Problem to solve: Find every line in the rows below that contains the word "Open", and copy each of those lines.
▶
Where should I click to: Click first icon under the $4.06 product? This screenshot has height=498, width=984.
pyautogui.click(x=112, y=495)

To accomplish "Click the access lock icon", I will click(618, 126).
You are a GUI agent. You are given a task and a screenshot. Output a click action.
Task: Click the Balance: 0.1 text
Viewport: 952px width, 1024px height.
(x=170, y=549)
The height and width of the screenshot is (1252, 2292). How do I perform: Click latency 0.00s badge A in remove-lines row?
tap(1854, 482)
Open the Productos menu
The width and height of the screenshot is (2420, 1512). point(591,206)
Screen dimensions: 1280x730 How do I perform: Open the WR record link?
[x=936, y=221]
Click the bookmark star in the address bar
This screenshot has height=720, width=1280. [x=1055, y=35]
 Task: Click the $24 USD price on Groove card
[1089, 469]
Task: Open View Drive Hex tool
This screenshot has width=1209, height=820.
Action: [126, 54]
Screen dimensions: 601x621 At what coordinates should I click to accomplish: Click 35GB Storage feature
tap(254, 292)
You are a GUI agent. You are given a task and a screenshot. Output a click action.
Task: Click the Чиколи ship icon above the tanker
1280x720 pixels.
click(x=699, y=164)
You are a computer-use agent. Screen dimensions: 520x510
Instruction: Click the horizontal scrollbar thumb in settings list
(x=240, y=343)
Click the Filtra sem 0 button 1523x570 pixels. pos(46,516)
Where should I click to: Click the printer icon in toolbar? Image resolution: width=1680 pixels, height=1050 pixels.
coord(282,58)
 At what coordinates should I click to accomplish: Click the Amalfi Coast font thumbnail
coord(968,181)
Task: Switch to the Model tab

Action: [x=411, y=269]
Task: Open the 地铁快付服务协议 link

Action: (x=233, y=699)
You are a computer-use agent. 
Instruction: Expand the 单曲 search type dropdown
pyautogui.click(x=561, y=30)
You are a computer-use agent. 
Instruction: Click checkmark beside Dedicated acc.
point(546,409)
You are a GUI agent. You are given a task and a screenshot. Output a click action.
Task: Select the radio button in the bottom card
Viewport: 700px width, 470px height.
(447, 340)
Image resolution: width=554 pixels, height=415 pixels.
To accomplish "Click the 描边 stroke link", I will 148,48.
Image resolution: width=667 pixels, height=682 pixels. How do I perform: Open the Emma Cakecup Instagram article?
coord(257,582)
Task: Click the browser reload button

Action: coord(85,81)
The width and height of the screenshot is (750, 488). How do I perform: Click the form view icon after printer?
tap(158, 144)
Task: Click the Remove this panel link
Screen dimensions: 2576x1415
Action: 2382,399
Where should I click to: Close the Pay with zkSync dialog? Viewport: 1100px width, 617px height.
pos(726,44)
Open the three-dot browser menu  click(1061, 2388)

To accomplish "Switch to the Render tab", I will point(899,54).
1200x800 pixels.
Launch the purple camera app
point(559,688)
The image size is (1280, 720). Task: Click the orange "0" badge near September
◀
Task result:
Open the Productos menu
Screen dimensions: 1280x730 How do I perform: Open the WR record link?
Task: Open View Drive Hex tool
Task: Open the 地铁快付服务协议 link
Image resolution: width=667 pixels, height=682 pixels. How do I perform: Open the Emma Cakecup Instagram article?
Open the three-dot browser menu  click(1061, 2388)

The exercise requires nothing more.